START Input data

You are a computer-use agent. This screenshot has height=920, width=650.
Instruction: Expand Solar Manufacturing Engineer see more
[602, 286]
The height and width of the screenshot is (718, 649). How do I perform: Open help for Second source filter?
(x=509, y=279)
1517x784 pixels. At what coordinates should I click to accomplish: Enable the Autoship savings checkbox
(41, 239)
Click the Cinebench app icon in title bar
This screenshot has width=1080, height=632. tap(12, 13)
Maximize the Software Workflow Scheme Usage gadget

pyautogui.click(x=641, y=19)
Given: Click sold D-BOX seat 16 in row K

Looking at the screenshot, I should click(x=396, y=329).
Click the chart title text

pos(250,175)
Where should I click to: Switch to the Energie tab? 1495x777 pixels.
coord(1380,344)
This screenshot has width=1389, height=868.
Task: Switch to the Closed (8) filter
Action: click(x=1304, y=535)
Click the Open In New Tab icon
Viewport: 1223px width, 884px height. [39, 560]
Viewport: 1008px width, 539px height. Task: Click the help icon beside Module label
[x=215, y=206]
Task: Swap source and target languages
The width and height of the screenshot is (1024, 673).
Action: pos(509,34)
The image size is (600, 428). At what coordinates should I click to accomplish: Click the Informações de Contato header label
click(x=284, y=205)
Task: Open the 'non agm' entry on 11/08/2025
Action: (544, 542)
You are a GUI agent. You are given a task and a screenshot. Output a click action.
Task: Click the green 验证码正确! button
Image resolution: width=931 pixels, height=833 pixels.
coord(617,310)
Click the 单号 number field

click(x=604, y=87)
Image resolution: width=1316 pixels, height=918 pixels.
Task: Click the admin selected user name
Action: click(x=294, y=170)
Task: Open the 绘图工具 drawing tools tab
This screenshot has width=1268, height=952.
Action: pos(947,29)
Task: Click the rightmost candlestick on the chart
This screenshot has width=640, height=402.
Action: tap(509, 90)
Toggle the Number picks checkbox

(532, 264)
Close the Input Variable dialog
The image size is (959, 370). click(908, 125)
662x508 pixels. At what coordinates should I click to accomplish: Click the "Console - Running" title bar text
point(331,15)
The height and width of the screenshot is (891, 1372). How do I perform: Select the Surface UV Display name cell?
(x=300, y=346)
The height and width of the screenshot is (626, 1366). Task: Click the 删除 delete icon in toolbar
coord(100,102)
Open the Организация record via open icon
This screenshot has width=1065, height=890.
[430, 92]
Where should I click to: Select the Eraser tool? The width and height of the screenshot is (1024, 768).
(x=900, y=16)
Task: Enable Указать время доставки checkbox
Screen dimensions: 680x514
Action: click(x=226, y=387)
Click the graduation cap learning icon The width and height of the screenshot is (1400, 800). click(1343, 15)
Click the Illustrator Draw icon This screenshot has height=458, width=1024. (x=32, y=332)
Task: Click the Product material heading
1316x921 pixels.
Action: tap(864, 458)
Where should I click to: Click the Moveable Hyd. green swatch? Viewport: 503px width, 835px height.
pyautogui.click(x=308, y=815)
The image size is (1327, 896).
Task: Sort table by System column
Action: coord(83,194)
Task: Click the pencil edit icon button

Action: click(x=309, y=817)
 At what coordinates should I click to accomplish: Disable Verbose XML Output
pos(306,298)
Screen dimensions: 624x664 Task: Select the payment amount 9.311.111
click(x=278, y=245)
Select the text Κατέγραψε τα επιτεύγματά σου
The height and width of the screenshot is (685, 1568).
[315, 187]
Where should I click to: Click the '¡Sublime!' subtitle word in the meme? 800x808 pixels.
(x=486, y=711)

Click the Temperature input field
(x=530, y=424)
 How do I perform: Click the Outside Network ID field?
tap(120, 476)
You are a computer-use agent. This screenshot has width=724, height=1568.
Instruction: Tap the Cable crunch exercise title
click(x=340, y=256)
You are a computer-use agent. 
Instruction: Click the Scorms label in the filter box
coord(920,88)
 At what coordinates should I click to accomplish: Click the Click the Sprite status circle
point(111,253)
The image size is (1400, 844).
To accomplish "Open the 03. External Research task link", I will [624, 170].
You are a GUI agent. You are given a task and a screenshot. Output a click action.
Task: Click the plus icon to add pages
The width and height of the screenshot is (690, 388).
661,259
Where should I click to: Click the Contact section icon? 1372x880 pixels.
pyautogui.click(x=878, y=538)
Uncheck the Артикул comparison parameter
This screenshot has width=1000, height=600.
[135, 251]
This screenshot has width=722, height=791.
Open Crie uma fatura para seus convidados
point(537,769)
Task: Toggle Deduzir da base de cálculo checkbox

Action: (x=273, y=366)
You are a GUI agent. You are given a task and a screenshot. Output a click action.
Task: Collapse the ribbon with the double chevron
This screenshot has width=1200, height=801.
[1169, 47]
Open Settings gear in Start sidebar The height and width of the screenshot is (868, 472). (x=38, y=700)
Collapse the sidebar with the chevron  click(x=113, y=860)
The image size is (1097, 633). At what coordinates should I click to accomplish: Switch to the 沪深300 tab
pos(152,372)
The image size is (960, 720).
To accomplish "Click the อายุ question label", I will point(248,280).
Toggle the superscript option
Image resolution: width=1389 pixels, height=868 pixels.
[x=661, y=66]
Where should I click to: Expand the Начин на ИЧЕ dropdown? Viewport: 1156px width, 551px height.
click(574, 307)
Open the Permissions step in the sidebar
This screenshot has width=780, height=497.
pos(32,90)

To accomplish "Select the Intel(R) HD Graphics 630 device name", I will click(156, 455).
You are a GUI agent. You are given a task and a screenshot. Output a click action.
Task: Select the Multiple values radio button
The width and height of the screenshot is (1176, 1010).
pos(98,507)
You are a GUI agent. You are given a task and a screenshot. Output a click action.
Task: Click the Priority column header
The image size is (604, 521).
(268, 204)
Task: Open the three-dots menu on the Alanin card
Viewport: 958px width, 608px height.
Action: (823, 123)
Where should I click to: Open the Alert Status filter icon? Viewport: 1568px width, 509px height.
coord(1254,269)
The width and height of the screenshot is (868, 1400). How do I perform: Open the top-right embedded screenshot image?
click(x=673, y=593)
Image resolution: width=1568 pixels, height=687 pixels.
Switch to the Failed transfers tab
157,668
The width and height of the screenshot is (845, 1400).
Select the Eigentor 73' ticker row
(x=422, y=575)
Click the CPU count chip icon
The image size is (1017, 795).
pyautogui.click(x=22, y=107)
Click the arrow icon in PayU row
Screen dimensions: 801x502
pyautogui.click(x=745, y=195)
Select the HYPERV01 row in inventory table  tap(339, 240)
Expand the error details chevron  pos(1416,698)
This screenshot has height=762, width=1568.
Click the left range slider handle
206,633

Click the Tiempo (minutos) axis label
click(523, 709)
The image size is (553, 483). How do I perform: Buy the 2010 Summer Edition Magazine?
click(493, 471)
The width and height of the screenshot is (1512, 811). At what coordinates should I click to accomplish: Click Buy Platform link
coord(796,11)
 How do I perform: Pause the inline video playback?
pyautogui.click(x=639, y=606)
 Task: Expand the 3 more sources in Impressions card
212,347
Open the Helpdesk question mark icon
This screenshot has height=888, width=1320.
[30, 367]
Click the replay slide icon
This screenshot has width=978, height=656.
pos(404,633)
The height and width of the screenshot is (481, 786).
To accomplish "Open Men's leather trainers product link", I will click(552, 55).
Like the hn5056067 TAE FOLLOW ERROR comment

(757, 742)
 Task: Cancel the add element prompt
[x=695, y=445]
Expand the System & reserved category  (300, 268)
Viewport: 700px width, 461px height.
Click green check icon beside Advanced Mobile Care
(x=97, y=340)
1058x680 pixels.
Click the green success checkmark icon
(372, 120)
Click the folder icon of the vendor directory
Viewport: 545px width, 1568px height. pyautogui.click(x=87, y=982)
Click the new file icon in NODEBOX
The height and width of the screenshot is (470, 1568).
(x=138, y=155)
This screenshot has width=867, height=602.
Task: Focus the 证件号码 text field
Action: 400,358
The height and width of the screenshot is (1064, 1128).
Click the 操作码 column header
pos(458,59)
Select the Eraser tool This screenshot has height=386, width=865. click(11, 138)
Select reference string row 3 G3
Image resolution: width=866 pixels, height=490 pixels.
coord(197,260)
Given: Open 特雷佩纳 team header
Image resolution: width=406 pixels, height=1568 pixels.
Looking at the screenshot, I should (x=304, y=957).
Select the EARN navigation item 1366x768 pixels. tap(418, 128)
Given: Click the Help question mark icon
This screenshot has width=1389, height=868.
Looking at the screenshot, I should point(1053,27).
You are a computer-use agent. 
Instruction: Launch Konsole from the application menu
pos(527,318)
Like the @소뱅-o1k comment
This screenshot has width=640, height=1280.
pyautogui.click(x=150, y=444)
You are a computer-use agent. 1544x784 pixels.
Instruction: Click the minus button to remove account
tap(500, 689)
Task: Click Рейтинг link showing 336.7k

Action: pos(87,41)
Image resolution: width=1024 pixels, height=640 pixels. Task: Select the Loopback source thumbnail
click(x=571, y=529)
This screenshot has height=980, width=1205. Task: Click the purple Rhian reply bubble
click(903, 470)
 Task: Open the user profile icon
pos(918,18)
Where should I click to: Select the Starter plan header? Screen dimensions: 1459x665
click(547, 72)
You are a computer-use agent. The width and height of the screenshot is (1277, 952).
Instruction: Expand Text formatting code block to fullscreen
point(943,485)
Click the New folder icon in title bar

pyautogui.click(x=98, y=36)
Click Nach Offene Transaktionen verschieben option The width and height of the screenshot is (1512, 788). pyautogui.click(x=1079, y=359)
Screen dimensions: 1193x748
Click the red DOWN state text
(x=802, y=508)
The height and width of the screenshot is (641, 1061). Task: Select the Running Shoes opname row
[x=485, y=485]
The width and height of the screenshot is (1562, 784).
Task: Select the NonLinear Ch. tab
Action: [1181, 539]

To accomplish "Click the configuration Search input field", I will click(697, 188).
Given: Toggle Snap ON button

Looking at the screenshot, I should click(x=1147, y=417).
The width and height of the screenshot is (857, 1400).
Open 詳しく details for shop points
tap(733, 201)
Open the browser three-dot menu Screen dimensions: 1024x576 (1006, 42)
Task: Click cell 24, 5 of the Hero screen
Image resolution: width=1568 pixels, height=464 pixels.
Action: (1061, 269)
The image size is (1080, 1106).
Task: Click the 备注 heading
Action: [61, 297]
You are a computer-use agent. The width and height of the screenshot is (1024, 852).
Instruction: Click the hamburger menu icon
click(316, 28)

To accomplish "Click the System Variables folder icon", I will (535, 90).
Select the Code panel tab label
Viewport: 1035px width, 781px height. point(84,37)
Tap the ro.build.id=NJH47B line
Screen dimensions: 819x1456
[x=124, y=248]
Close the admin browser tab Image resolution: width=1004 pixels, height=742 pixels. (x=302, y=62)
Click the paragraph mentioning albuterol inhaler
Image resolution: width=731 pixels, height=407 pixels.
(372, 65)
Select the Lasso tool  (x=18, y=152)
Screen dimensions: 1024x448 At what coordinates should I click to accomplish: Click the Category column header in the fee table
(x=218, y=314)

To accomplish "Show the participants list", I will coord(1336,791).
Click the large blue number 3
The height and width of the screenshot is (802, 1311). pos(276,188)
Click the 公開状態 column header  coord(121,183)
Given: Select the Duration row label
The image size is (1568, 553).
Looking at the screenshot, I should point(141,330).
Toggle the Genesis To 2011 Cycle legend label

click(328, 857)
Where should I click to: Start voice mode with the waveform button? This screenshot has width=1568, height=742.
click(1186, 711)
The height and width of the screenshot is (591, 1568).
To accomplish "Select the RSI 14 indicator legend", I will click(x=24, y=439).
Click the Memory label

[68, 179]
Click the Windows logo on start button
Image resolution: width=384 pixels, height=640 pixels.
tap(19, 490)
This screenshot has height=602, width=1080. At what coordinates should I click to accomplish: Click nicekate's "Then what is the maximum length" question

END Input data

*Exercise brief*
Please copy every line from the entries that includes the word "computer".

*Result*
You are a computer-use agent. This screenshot has height=920, width=650.
You are a computer-use agent. This screenshot has width=724, height=1568.
You are a computer-use agent. 
You are a computer-use agent. 
You are a computer-use agent. 1544x784 pixels.
You are a computer-use agent. The width and height of the screenshot is (1277, 952).
You are a computer-use agent. The width and height of the screenshot is (1024, 852).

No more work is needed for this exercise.